# [Instruction]
Can you copy, character for character, the lines of the listing below that begin with the one containing "agan inkels (91, 566)" and end with the one containing "oneren (492, 257)", including both of those lines?

▽

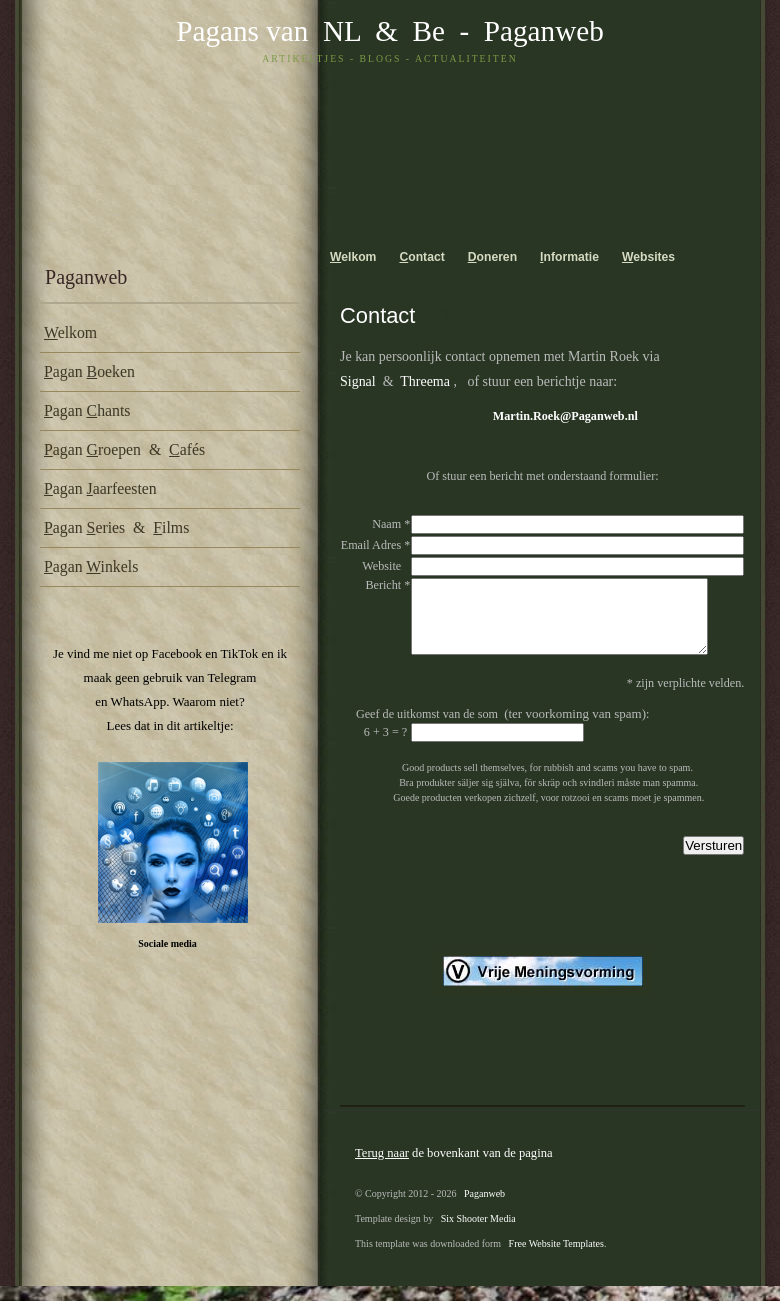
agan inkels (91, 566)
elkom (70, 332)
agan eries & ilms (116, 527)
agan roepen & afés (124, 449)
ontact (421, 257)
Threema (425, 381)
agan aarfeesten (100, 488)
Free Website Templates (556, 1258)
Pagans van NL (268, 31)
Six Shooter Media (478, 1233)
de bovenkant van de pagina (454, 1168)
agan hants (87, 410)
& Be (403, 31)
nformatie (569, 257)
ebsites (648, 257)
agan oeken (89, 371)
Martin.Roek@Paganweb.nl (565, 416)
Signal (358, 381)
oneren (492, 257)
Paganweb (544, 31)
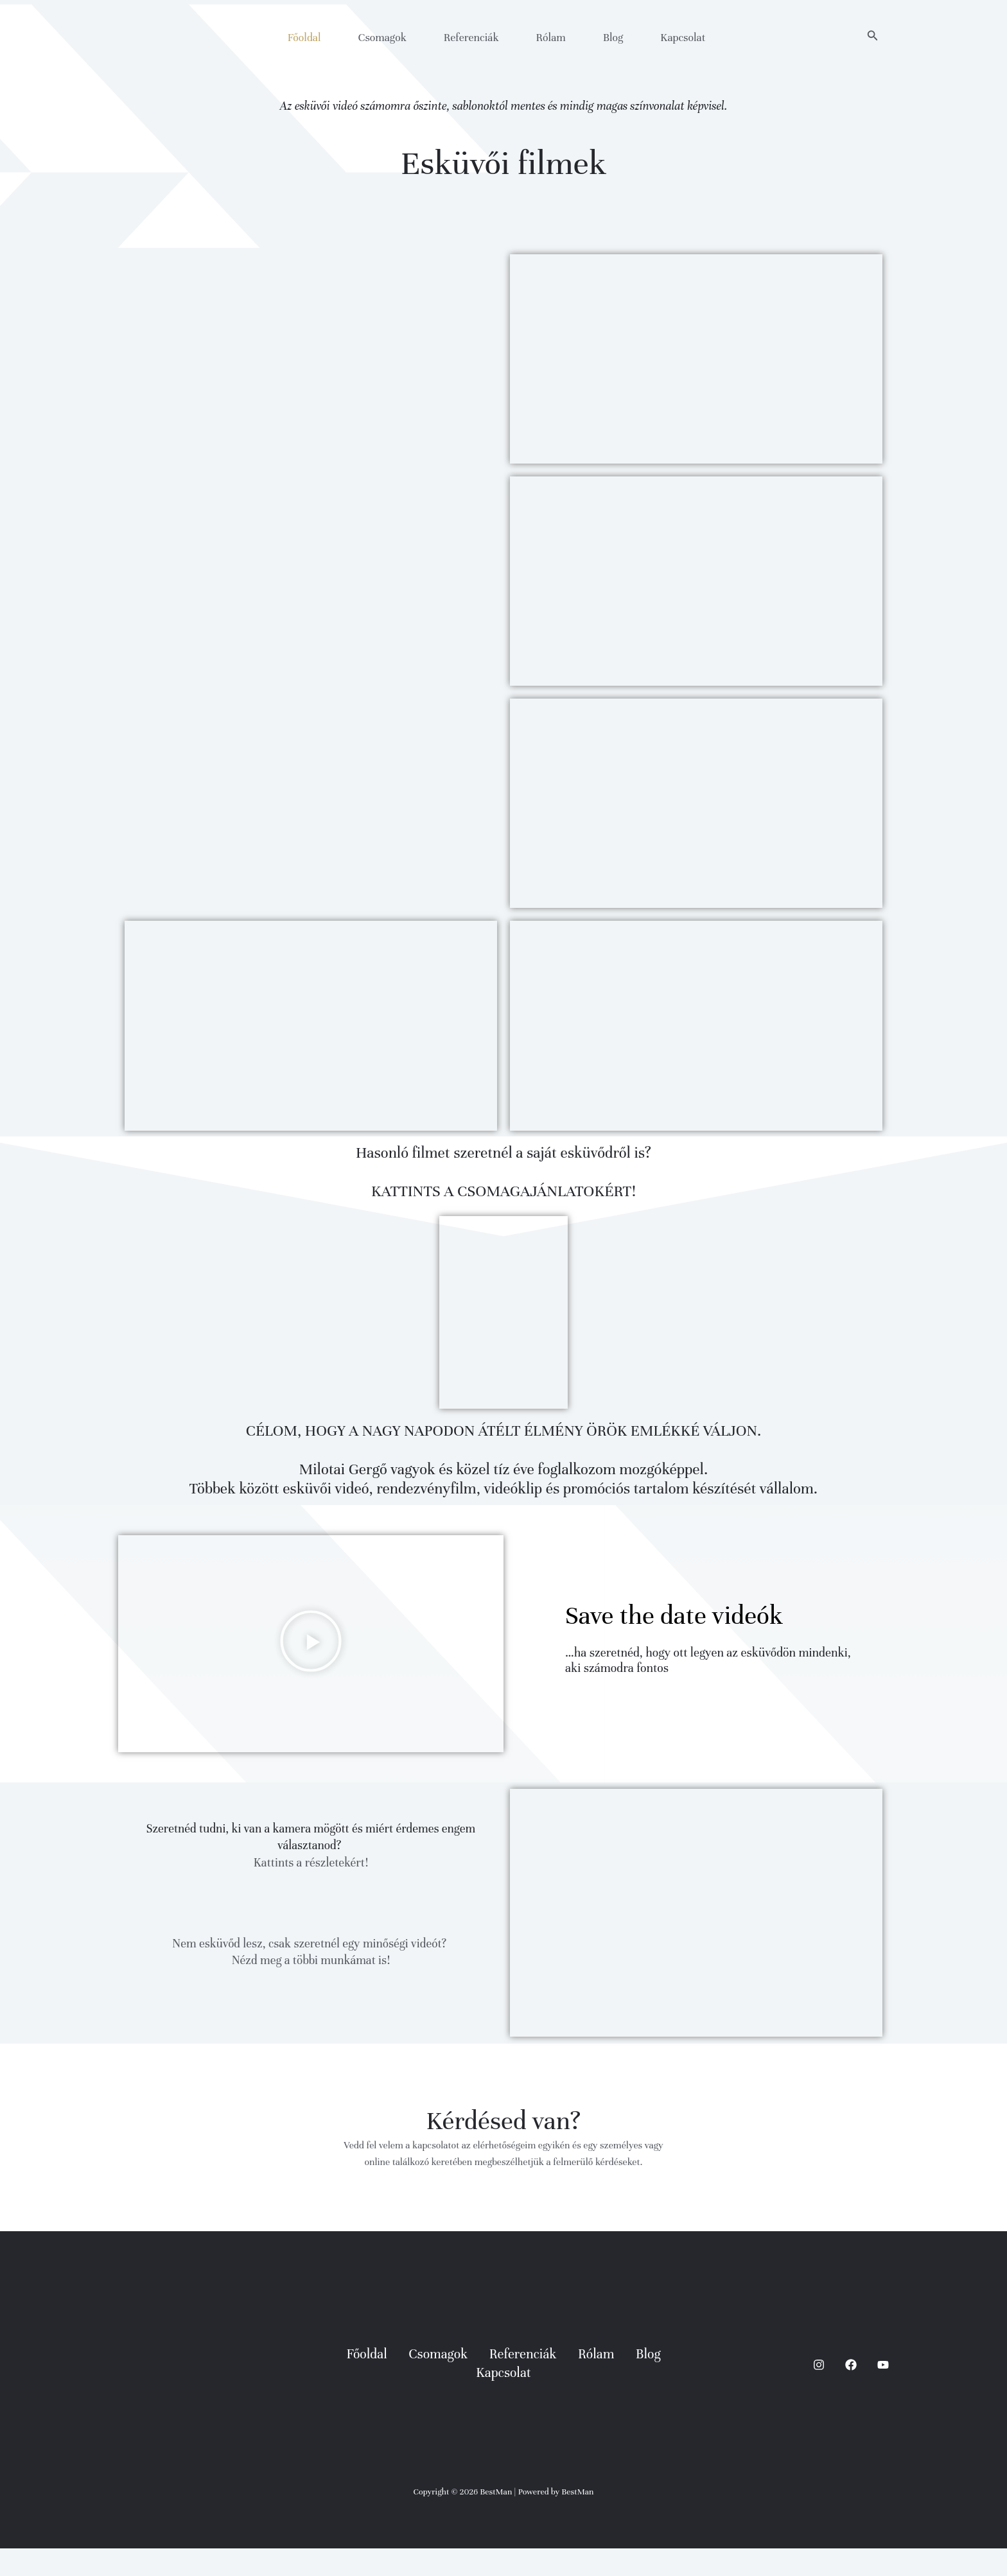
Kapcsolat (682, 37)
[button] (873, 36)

△
▽

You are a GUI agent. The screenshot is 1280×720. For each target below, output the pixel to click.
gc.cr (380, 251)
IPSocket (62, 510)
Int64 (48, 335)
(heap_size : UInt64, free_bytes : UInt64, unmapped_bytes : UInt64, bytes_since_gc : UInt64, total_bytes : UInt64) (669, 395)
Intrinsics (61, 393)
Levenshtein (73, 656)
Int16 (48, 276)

△

# [Reply to the task]
agan inkels (91, 566)
elkom (70, 332)
agan eries & ilms (116, 527)
agan roepen & afés (124, 449)
ontact (421, 257)
Threema (425, 381)
agan aarfeesten (100, 488)
Free Website Templates (556, 1258)
Pagans van NL (268, 31)
Six Shooter Media (478, 1233)
de bovenkant van de pagina (454, 1168)
agan hants (87, 410)
& Be (403, 31)
nformatie (569, 257)
ebsites (648, 257)
agan oeken (89, 371)
Martin.Roek@Paganweb.nl (565, 416)
Signal (358, 381)
oneren (492, 257)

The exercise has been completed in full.